- _What is expected_
Lines to return, exactly: from the line with "Демо-счет в Mostbet (74, 480)" to the line with "CLICK HERE (376, 25)" in the entries below, both included.

[Pixel coordinate grounding data]
☆ ☆ ☆ ☆ ☆

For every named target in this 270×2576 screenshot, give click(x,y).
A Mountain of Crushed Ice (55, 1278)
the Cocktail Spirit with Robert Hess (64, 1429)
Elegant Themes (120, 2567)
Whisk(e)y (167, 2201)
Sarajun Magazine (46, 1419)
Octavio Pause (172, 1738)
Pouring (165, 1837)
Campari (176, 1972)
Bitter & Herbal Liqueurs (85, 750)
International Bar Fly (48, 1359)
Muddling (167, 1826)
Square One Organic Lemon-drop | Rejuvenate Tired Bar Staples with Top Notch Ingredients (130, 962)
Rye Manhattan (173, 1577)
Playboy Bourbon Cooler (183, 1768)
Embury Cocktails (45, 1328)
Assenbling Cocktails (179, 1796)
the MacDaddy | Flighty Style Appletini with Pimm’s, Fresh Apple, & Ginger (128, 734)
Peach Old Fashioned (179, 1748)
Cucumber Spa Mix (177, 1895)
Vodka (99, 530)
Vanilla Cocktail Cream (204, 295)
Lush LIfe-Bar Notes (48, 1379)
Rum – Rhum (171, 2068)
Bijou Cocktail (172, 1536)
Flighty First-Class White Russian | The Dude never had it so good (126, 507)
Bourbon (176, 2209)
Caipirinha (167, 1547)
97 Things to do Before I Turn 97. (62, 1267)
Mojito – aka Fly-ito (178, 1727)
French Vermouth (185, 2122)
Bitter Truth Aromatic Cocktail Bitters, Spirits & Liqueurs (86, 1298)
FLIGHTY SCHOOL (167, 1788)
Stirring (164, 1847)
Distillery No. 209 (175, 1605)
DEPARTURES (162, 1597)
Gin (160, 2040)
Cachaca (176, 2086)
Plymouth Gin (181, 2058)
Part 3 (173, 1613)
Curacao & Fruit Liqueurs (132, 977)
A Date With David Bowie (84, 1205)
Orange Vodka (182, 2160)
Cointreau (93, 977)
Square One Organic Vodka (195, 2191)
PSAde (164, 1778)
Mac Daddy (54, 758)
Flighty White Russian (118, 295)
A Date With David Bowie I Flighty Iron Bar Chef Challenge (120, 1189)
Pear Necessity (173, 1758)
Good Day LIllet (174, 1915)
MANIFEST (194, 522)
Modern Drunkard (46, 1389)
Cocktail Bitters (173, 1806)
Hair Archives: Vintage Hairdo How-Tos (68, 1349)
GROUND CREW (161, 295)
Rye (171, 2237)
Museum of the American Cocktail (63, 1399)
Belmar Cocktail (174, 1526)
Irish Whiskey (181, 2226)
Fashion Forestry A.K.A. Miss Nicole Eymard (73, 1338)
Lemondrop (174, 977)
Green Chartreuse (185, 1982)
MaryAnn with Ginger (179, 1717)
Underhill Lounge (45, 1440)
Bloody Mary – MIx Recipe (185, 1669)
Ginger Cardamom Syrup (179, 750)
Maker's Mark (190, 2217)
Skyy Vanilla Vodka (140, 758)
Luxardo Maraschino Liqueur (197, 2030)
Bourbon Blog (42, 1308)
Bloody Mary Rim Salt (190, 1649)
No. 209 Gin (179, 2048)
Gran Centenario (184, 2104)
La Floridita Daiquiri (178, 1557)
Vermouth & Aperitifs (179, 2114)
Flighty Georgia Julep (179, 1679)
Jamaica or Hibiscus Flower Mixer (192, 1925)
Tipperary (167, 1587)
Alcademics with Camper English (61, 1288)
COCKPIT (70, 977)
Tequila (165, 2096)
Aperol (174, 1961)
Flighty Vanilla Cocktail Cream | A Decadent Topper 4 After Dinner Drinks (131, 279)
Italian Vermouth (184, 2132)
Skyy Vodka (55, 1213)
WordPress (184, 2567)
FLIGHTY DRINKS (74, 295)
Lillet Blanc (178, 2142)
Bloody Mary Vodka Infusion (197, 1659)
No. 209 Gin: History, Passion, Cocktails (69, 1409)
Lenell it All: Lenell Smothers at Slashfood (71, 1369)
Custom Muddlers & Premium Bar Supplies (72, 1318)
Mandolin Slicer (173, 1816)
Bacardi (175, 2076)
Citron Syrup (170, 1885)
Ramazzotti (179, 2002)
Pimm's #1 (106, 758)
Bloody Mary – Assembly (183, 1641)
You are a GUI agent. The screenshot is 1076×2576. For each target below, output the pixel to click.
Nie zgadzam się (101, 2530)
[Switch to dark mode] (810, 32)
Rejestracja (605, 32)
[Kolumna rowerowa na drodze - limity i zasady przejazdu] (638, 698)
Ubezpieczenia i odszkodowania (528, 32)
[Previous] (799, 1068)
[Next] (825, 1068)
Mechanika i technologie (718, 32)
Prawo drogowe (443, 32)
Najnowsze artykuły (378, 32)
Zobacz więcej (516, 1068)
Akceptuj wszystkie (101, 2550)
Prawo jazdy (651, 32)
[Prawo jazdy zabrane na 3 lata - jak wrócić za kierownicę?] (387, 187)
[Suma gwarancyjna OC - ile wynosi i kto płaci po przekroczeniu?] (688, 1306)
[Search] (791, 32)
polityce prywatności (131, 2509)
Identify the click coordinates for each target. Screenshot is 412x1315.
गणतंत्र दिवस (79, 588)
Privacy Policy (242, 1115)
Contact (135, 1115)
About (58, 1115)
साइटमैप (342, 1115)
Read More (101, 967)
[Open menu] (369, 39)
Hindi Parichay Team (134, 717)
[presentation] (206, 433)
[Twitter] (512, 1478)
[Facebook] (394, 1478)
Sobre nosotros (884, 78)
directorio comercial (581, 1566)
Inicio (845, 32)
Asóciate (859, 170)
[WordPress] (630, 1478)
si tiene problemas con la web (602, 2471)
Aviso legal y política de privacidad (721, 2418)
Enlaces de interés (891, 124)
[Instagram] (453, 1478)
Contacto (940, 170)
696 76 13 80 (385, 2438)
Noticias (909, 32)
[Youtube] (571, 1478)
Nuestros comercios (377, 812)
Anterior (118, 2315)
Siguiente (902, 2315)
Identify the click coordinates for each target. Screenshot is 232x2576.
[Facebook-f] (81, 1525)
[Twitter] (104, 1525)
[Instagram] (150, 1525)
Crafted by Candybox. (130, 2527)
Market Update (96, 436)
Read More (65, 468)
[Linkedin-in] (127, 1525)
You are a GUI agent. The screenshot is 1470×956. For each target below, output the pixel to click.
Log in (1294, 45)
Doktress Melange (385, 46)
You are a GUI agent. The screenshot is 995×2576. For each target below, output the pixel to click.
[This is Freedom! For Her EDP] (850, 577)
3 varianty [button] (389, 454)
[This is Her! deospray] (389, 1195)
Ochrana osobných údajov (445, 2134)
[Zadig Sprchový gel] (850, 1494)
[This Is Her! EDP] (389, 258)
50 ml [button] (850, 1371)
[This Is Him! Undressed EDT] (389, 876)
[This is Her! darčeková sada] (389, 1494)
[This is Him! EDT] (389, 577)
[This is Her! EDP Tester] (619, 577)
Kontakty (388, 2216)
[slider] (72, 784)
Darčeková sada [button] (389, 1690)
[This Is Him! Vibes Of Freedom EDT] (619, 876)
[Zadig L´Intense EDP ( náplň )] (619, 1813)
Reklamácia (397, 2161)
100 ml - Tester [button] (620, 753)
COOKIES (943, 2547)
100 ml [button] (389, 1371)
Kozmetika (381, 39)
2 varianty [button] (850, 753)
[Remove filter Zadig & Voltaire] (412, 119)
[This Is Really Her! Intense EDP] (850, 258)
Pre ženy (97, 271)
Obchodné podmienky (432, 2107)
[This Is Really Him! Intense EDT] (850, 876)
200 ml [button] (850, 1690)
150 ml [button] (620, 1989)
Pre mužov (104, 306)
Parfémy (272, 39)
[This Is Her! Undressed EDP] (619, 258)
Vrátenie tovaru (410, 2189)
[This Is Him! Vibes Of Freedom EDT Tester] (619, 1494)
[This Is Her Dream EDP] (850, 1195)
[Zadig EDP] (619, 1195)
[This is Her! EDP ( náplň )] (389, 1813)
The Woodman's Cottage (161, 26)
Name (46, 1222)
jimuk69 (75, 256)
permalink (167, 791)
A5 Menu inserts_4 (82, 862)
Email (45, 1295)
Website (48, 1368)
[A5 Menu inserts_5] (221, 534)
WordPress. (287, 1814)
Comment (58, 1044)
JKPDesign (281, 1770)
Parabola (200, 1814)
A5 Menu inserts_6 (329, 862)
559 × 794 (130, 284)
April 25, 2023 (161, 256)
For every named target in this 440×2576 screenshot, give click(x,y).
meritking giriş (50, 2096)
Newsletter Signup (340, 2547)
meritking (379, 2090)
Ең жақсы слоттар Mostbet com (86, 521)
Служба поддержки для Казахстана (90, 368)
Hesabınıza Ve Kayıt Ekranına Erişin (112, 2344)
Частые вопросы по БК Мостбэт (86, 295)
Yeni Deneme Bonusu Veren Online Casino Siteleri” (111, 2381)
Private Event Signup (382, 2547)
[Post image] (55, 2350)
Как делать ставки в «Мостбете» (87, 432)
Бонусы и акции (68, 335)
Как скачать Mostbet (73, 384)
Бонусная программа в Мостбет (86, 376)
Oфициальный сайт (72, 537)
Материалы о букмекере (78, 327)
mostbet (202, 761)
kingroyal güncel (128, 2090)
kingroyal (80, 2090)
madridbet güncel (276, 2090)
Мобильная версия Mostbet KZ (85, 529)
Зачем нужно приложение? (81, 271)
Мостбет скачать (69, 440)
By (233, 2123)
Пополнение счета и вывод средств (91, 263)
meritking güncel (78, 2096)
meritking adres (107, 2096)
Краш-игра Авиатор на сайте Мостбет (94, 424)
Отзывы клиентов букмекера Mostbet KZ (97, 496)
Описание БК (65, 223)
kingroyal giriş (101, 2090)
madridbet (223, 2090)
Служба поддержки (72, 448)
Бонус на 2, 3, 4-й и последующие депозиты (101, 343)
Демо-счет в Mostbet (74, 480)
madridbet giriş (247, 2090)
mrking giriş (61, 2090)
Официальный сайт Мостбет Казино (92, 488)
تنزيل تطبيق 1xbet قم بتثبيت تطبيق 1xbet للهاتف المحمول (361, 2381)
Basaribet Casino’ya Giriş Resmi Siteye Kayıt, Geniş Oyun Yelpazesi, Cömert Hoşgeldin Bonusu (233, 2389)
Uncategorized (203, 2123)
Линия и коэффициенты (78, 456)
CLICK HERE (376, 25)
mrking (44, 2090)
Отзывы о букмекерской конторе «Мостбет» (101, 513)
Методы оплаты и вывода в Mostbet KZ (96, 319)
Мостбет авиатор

☆ ☆ ☆ ☆ ☆

- _Response below_
Демо-счет в Mostbet (74, 480)
madridbet giriş (247, 2090)
mrking giriş (61, 2090)
Официальный сайт Мостбет Казино (92, 488)
تنزيل تطبيق 1xbet قم بتثبيت تطبيق 1xbet للهاتف المحمول (361, 2381)
Basaribet Casino’ya Giriş Resmi Siteye Kayıt, Geniş Oyun Yelpazesi, Cömert Hoşgeldin Bonusu (233, 2389)
Uncategorized (203, 2123)
Линия и коэффициенты (78, 456)
CLICK HERE (376, 25)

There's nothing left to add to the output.